L-Citrulline
Overview
L‑Citrulline is a non‑essential, conditionally essential α‑amino acid that is not incorporated into proteins but serves as a metabolic precursor to L‑arginine and nitric‑oxide (NO) production. It is most commonly taken as a dietary supplement to support vascular function, exercise performance, and overall metabolic health.
Chemistry
- L‑Citrulline (L‑2‑amino‑5‑ureidopentanoic acid) is a non‑proteinogenic α‑amino acid with the molecular formula C₆H₁₃N₃O₃ and a molecular weight of 175.19 g/mol.
- Its IUPAC name is (2S)-2‑amino‑5‑ureido‑pentanoic acid.
- The molecule contains a standard α‑amino acid backbone, a carboxyl group, and a side‑chain ureido (‑NH‑C(=O)‑NH₂) moiety, which confers high polarity and water solubility (≈10 g/100 mL at 25 °C).

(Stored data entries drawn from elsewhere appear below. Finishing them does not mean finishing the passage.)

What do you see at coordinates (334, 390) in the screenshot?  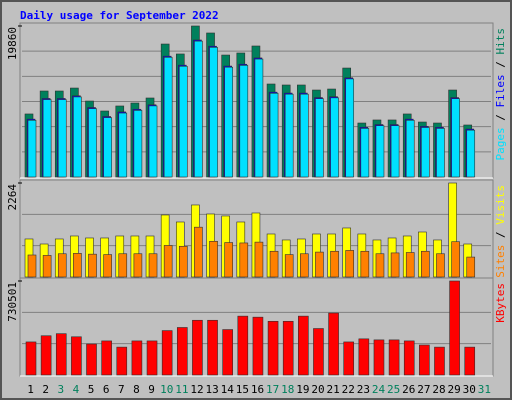 I see `x-tick-label: 21` at bounding box center [334, 390].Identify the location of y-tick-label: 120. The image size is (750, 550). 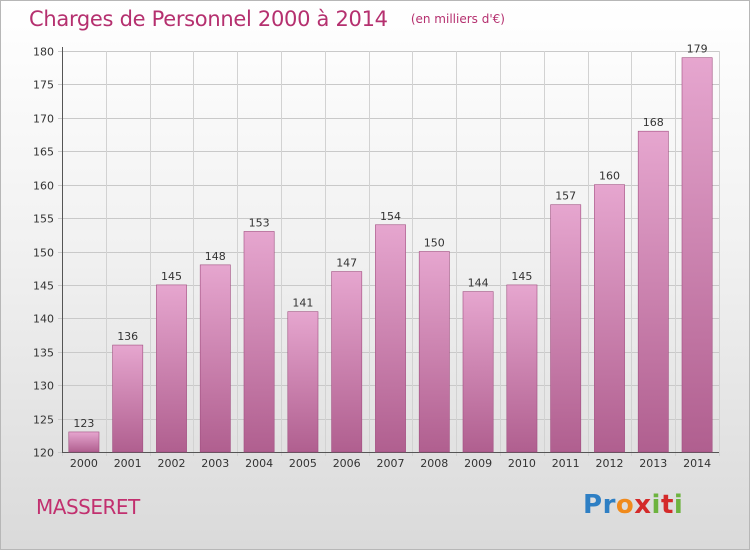
(44, 454). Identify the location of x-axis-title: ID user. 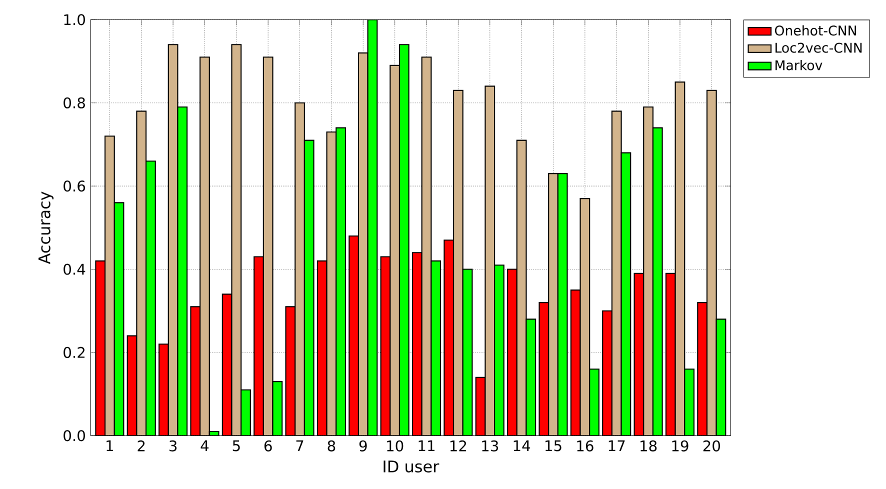
(412, 466).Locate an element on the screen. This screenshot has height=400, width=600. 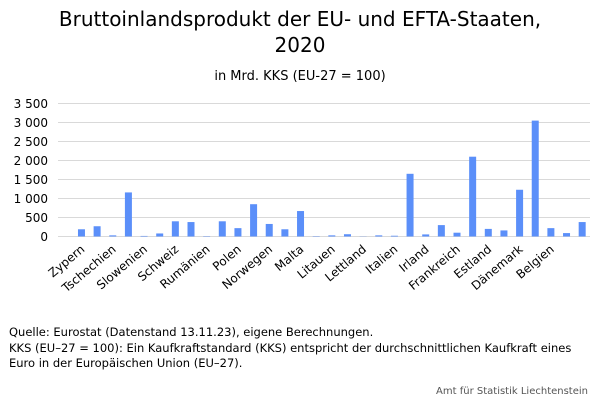
y-tick-label: 1 500 is located at coordinates (31, 180).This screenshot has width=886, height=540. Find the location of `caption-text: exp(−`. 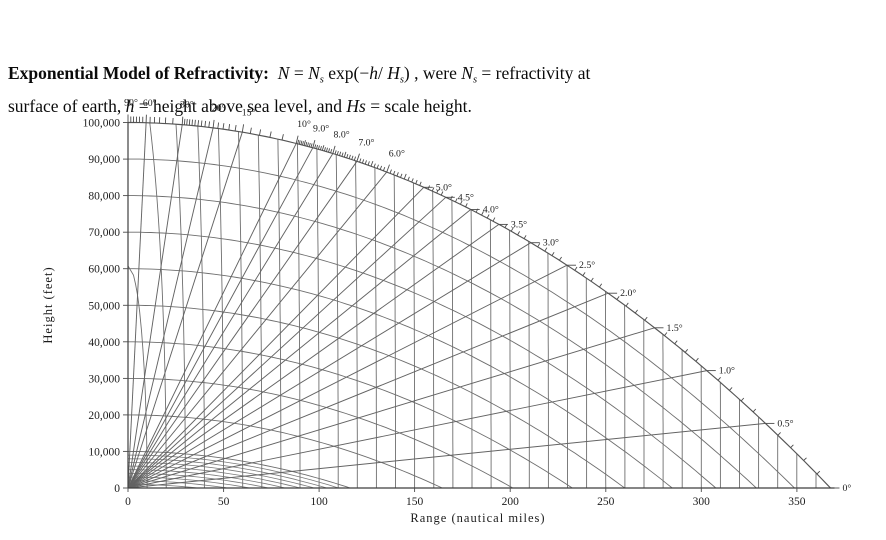

caption-text: exp(− is located at coordinates (346, 73).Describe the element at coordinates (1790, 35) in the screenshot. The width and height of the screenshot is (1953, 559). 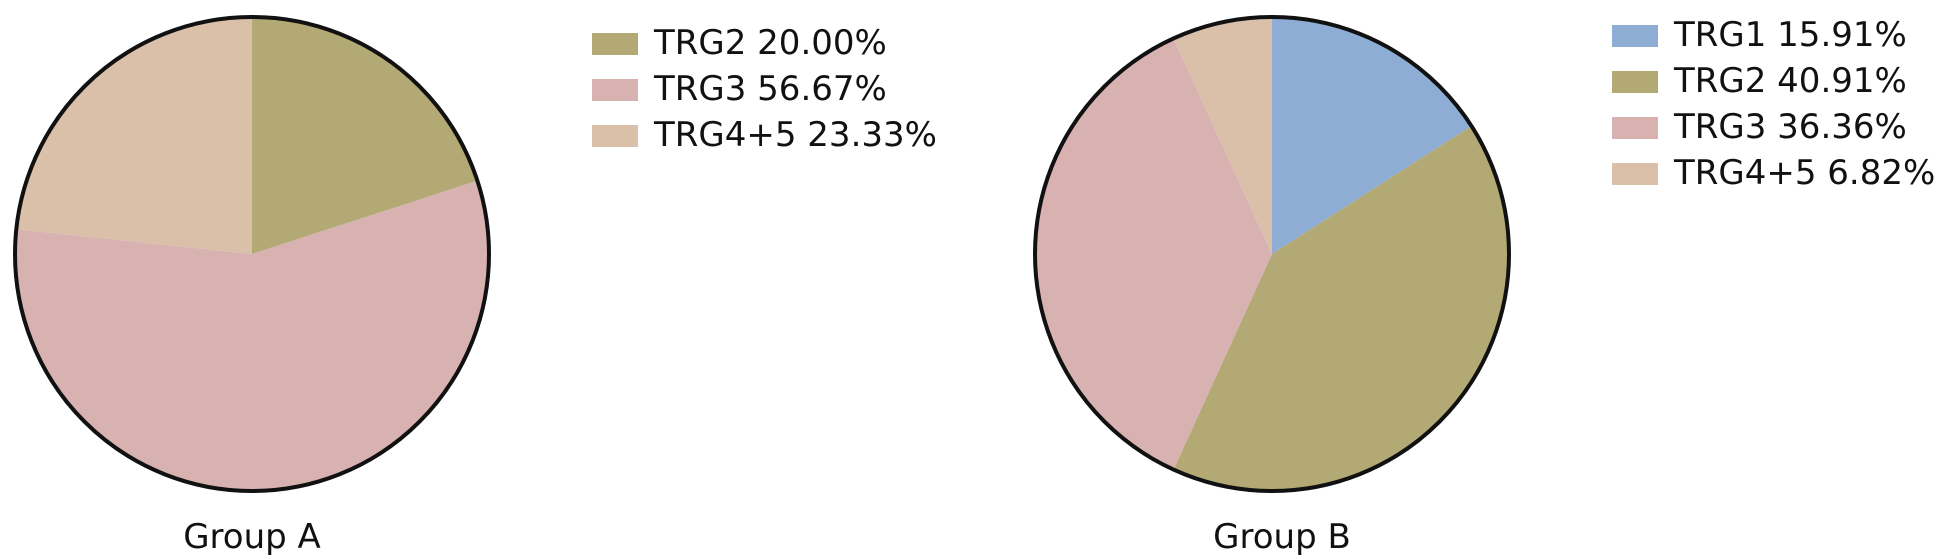
I see `legend-label-group-b-0: TRG1 15.91%` at that location.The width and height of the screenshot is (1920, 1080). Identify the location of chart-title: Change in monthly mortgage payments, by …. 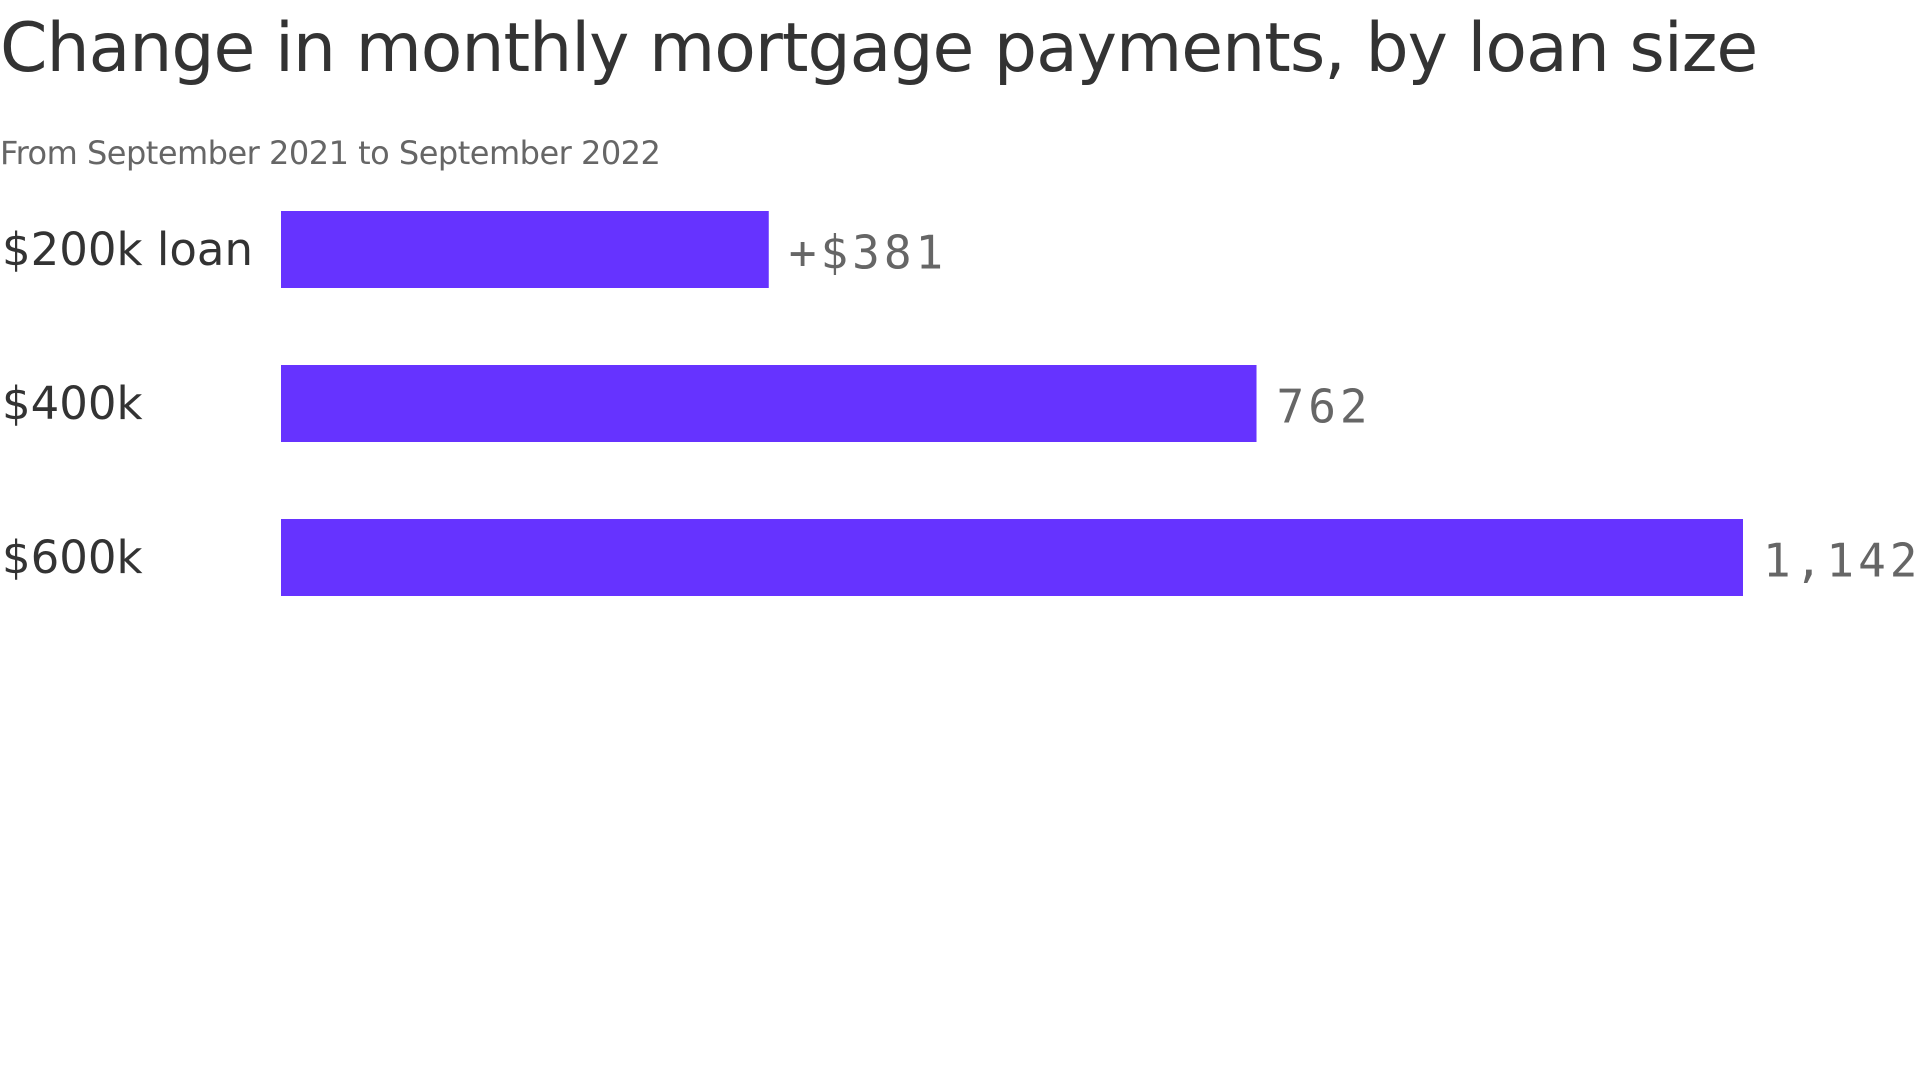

- The L‑enantiomer is the biologically active form; the D‑form is not naturally occurring and lacks metabolic conversion to L‑arginine.
- Its pKa values are ~2.0 (carboxyl), ~9.1 (α‑amino), and ~12.5 (ureido), influencing its absorption and distribution.
Sources & Quality
- Commercial L‑citrulline is primarily produced by microbial fermentation of glucose using engineered Corynebacterium or E. coli strains, yielding a high‑purity (>99 %) product.
- Natural dietary sources contain low amounts of citrulline: watermelon (Citrullus lanatus) provides ~150 mg per 100 g fresh fruit; other sources include cucumbers, gourds, and some melons.
- For supplements, the amino acid is isolated as a crystalline powder or combined with malic acid (citrulline‑malate) to improve solubility and taste.
- Quality considerations include verification of ≥99 % purity, absence of heavy metals or residual solvents, and compliance with GMP or USP standards.
- Third‑party testing (e.g., NSF, Informed‑Choice) is recommended to ensure product integrity and accurate labeling.